Random Forest Cheat Sheet | Techma Zone Study Lab

Key Formulas

Bootstrap Probability:

P(\text{not selected}) = \left(1 - \frac{1}{n}\right)^n \approx e^{-1} \approx 0.368

Ensemble (Classification):

\hat{y} = \text{mode}\left(\hat{y}_1, \hat{y}_2, \ldots, \hat{y}_B\right)

Ensemble (Regression):

\hat{y} = \frac{1}{B}\sum_{b=1}^{B} f_b(\mathbf{x})

Ensemble Variance:

\text{Var}(\bar{f}) = \rho\sigma^2 + \frac{1 - \rho}{B}\sigma^2

Feature Subset Size:

m = \lfloor\sqrt{p}\rfloor \text{ (classification)}, \quad m = \left\lfloor \frac{p}{3} \right\rfloor \text{ (regression)}

Bootstrap Aggregating (Bagging)

Sampling:

Draw $n$ samples with replacement from original dataset of size $n$

Unique Samples:

\approx 63.2\%\text{ unique samples per bootstrap}

OOB Samples:

\approx 36.8\%\text{ left out per tree (Out-of-Bag)}

Aggregation:

Majority vote (classification) or average (regression) across all $B$ trees

Each tree sees a different random subset of the training data. This diversity among trees is what reduces variance and prevents overfitting compared to a single decision tree.

Feature Randomness

Random Subset:

At each split, only $m$ random features out of $p$ total are considered

Decorrelation Effect:

\text{Var}(\bar{f}) = \rho\sigma^2 + \frac{1-\rho}{B}\sigma^2 \xrightarrow{\rho \to 0} \frac{\sigma^2}{B}

Standard Choices:

m = \lfloor\sqrt{p}\rfloor, \quad m = \lfloor\log_2(p)\rfloor, \quad m = \left\lfloor\frac{p}{3}\right\rfloor

Feature randomness decorrelates trees -- lowering $\rho$ in the variance formula. Even if one feature is highly predictive, not every tree will use it at the root, creating diverse tree structures.

Out-of-Bag (OOB) Error

OOB Prediction:

\hat{y}_i^{\text{OOB}} = \text{aggregate}\left(\{f_b(\mathbf{x}_i) : i \notin \mathcal{B}_b\}\right)

OOB Error:

\text{OOB Error} = \frac{1}{n}\sum_{i=1}^{n} L\left(y_i, \hat{y}_i^{\text{OOB}}\right)
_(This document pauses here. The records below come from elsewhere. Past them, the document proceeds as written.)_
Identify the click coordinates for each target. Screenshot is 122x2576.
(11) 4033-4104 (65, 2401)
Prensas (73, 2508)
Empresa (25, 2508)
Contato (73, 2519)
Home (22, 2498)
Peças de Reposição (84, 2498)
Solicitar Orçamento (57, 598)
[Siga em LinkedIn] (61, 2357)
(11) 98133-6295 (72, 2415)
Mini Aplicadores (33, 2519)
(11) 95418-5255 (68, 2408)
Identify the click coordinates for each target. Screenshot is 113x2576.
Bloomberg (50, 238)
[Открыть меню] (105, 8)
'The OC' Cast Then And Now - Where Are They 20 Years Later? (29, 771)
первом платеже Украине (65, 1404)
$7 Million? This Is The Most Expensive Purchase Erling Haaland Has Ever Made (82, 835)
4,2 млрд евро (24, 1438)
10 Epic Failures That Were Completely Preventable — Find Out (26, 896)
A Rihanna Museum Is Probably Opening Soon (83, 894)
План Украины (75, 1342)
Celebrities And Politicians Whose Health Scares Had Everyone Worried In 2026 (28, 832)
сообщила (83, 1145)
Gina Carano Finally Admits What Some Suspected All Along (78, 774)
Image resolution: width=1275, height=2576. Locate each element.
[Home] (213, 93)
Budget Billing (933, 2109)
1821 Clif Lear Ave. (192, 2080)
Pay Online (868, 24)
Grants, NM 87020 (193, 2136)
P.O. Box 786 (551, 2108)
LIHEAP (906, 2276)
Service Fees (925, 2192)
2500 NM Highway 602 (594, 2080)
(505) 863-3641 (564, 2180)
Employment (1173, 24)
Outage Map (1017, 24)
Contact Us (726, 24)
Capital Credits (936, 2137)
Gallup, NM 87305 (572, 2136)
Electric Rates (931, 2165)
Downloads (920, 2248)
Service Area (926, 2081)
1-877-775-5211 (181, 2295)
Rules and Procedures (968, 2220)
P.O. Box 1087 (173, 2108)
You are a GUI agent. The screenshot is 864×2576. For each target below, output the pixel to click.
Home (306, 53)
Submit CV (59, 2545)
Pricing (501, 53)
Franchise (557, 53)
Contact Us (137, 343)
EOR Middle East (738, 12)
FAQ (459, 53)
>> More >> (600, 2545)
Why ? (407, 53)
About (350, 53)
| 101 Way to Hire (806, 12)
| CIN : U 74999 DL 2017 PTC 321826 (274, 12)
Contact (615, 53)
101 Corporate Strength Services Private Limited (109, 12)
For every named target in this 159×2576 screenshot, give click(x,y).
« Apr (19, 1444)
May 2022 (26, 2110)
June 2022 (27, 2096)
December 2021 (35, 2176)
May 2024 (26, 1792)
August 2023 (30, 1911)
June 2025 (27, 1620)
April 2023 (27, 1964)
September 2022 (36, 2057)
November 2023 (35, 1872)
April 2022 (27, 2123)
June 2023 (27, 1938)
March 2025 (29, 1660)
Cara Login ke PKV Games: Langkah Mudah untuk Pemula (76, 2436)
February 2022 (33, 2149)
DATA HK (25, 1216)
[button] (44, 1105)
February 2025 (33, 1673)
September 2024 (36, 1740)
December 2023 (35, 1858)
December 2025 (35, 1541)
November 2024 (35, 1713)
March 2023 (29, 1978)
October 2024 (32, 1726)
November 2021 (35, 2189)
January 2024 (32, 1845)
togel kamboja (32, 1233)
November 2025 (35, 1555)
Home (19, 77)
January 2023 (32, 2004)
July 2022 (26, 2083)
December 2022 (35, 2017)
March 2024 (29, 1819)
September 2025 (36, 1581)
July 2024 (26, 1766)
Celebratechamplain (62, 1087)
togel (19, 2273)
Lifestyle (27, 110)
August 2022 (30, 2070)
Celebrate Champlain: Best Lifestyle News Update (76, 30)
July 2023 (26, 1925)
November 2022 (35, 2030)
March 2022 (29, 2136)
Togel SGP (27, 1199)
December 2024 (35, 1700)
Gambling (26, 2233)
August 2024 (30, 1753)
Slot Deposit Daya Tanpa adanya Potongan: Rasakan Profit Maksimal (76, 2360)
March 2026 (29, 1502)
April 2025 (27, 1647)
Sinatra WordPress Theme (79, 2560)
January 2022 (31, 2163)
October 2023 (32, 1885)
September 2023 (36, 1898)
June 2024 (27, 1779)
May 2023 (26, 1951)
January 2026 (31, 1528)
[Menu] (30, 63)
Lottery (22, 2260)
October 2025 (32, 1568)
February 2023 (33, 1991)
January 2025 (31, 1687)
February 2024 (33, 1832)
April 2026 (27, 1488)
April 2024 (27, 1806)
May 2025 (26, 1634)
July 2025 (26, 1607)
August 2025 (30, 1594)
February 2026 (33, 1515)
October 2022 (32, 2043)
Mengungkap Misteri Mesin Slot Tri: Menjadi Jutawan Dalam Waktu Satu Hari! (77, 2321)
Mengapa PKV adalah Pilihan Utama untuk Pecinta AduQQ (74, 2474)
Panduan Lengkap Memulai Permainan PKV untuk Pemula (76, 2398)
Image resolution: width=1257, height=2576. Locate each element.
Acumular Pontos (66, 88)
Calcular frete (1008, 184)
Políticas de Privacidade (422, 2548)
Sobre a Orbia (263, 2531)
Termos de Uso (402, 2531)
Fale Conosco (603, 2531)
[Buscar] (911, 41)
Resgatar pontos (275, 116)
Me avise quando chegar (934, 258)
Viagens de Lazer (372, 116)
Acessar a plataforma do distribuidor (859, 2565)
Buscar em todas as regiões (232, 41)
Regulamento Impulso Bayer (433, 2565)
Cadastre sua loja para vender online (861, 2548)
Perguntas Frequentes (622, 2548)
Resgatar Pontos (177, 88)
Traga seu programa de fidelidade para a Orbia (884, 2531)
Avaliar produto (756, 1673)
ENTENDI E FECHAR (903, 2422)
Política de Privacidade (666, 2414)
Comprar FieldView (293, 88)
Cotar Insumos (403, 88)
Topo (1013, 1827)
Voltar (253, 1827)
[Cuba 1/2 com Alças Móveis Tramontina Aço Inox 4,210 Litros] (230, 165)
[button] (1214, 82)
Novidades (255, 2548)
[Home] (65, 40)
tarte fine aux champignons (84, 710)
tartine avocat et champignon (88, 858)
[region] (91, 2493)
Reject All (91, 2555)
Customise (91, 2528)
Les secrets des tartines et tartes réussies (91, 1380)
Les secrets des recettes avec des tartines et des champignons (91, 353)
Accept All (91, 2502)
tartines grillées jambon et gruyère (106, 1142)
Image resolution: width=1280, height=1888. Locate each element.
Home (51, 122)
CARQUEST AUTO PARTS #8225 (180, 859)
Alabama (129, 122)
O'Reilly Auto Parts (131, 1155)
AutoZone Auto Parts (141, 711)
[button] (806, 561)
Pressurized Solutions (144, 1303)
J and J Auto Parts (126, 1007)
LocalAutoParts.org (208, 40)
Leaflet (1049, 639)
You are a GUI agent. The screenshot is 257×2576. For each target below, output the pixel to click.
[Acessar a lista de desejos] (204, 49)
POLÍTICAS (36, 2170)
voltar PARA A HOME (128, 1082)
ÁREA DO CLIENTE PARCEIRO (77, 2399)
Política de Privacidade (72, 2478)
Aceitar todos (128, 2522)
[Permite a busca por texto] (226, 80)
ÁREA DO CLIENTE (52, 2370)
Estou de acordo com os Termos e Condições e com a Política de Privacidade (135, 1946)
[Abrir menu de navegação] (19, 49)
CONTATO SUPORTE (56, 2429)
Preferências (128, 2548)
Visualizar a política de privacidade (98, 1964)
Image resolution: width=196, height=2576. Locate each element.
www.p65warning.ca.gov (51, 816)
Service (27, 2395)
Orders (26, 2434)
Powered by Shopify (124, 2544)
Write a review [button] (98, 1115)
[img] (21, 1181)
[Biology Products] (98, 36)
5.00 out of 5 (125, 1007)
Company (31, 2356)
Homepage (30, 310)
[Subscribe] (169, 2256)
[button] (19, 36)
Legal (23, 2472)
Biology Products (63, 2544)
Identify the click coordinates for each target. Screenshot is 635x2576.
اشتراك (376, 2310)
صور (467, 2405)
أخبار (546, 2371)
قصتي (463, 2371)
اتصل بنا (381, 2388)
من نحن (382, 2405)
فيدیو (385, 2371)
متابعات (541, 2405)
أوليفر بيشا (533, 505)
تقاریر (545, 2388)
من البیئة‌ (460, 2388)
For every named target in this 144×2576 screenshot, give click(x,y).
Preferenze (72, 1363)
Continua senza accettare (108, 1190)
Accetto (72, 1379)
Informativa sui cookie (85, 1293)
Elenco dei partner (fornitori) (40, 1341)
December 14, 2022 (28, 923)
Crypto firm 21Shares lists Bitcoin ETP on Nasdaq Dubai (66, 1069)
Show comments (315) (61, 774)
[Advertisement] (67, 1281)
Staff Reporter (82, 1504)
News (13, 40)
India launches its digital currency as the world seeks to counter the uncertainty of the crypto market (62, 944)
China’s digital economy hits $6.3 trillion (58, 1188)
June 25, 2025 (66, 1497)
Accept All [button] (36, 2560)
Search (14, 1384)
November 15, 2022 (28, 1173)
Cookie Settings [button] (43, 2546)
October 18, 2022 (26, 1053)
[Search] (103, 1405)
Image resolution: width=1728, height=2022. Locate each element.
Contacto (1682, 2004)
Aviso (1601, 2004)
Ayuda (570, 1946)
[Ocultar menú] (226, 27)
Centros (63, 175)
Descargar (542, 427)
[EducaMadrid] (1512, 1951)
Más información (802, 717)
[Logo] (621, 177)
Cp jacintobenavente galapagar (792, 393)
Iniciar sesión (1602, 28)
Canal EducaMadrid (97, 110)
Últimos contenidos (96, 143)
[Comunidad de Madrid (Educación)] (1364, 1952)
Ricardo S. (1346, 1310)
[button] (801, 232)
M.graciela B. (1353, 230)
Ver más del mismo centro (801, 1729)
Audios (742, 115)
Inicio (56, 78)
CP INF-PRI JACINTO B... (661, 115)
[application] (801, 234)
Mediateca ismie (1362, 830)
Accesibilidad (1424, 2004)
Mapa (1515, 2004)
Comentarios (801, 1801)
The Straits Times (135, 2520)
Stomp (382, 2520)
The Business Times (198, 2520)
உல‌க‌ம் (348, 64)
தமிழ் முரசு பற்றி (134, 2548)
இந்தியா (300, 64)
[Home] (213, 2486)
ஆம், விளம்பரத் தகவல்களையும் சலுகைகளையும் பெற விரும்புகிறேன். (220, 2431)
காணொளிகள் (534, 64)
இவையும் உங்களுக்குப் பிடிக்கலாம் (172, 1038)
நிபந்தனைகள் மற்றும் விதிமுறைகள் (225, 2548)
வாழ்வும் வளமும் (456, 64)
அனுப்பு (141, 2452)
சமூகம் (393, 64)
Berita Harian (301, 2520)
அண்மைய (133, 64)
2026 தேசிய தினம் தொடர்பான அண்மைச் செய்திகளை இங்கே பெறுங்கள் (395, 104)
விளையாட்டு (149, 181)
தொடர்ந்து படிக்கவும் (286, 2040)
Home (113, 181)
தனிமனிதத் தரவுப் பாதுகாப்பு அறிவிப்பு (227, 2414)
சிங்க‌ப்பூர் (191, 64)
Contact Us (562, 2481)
Each sample $\mathbf{x}_i$ is predicted only by trees that did not include it in their bootstrap sample
OOB error approximates leave-one-out cross-validation
No need for a separate validation set -- built-in honest estimate
Enable in scikit-learn with oob_score=True

Feature Importance

Gini Importance:

\text{Imp}(X_j) = \sum_{\text{nodes using } X_j} \Delta \, G = G_{\text{parent}} - \sum_k \frac{n_k}{n_{\text{parent}}} G_k

Permutation Importance:

\text{Imp}(X_j) = \text{Score}_{\text{original}} - \text{Score}_{\text{permuted } X_j}

Gini Impurity:

G = 1 - \sum_{k=1}^{K} p_k^2

Gini importance (default in sklearn) is biased toward high-cardinality features. Permutation importance is more reliable and model-agnostic. SHAP values provide theoretically grounded, per-prediction importance.

Hyperparameters

n_estimators:

Number of trees. Typical range: 100--500. More trees = better but slower. Performance plateaus eventually.

max_depth:

Maximum tree depth. Default: None (fully grown). Limit to prevent overfitting on noisy data.

max_features:

Features per split: $\sqrt{p}$, $\log_2(p)$, or tune via CV. Controls tree correlation $\rho$.

min_samples_split:

Minimum samples to split a node. Default: 2. Increase for regularization.

min_samples_leaf:

Minimum samples in a leaf node. Default: 1. Increase to smooth predictions.

bootstrap:

Default: True . Set to False to use the entire dataset per tree (loses OOB capability).

n_jobs:

Set to -1 for full parallelism. Trees are independent and train in parallel.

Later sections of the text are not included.